41 elektronegatifitas yang lebih tinggi daripada ion logam Cd yang tergolong dalam asam lemah. Hal ini menyebabkan tingkat kestabilan pengikatan pada ion logam Cu oleh pektin menjadi lebih tinggi daripada pengikatan pada ion logam Cd. Hal ini juga didukung oleh penelitian yang telah dilakukan oleh Mata et al (2009), hasil laju biosorpsi logam berat dengan pektin mengikuti susunan Cu 2+ > Pb 2+ > Cd 2+. Mekanisme biosorpsi logam berat disebabkan adanya pertukaran ion dan pembentukan kompleks ion logam dan ion kalsium yang berikatan pada gugus karboksil gel pektin. Selama proses penyerapan, ion logam berat akan menggantikan kalsium pada gel, sehingga akan terbentuk ikatan kompleks pektin dan ion logam berat. 4.4. Simulasi Konsumsi Pengikatan Logam Berat dalam Darah Pada simulasi efektivitas konsumsi cookies yang diperkaya dengan pektin untuk menurunkan kadar Cd dan Cu dalam darah, dilakukan dengan mensimulasikan penurunan dari konsentrasi awal menuju konsentrasi aman berdasarkan model penurunan eksponensial (exponential decay model). Berdasarkan model tersebut dapat diprediksi waktu yang diperlukan untuk mencapai nilai konsentrasi aman dan waktu paruh berdasarkan tingkat konsumsi cookies yang berbeda. Waktu ini menunjukkan konsentrasi Cd dan Cu pada simulasi dibuat 3 kali lebih tinggi daripada konsentrasi aman dalam darah. Berdasarkan simulasi pengikatan logam Cd dan Cu, semakin banyak cookies yang dikonsumsi dalam sehari maka waktu paruh dan waktu untuk menuju batas aman akan semakin cepat. Hal ini disebabkan karena laju pengikatan logam Cd dan Cu per hari oleh pektin juga semakin meningkat.
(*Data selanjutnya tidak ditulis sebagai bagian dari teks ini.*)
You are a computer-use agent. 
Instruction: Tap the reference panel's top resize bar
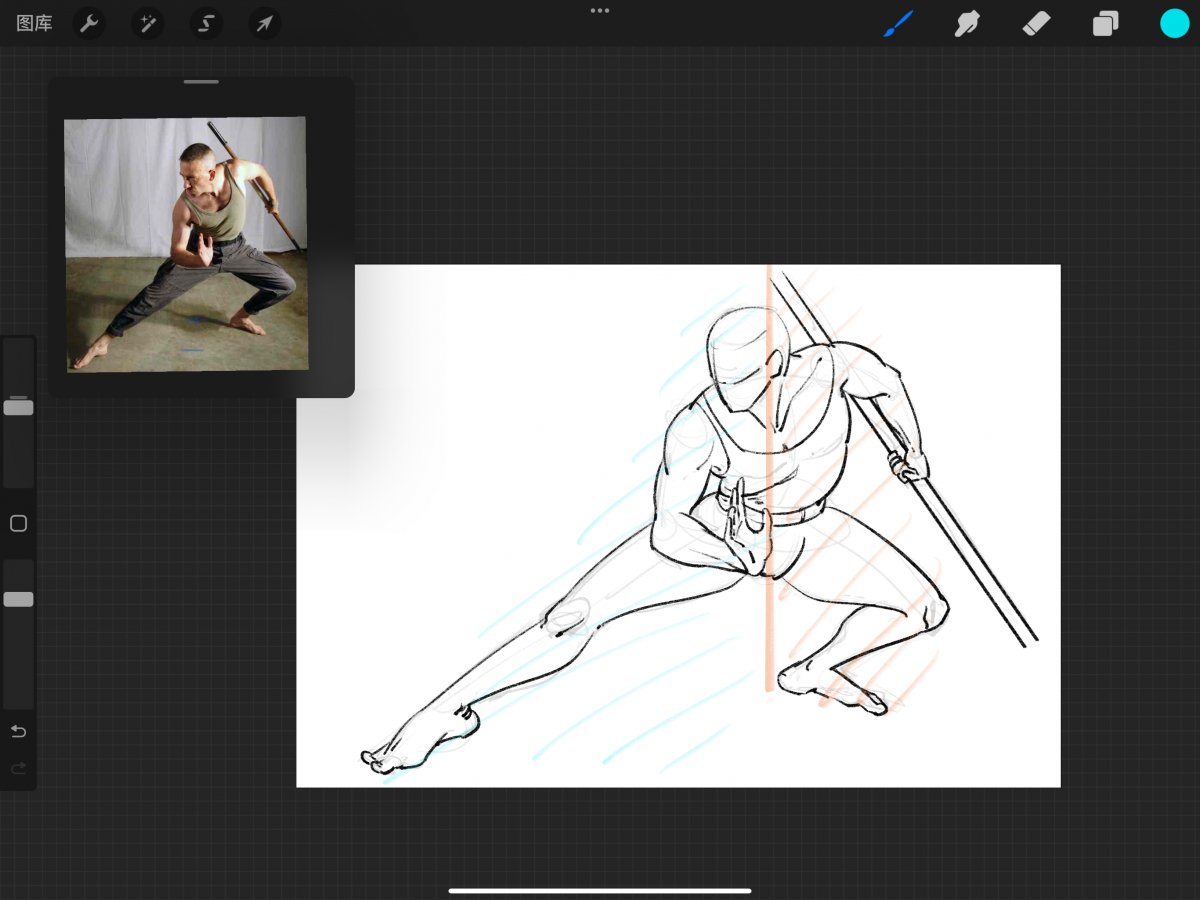200,82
Hal ini menunjukkan bahwa jumlah cookies yang dikonsumsi per hari berbanding terbalik dengan waktu untuk menuju batas aman serta waktu paruh. Pada konsentrasi pektin 10% dan 15% menunjukkan laju pengikatan yang sama, karena hasil pengikatan Cd tidak berbeda jauh yaitu 56,754% dan 56,770%. Waktu paruh dan waktu untuk menuju batas aman tercepat yaitu pada konsentrasi pektin 20% dengan konsumsi cookies sebanyak 5 buah per hari. Waktu tercepat untuk menuju batas aman yaitu selama 485 hari dan waktu paruh tercepat yaitu selama 306 hari. Sedangkan pada simulasi pengikatan logam Cu, laju pengikatan Cu terbesar pada konsentrasi pektin 10% dengan konsumsi cookies 5 buah per hari yaitu 0,00327 per hari. Waktu paruh dan

42 waktu untuk menuju batas aman tercepat yaitu pada konsentrasi pektin 10% dengan konsumsi cookies sebanyak 5 buah per hari. Waktu tercepat untuk menuju batas aman yaitu selama 336 hari dan waktu paruh tercepat yaitu selama 212 hari.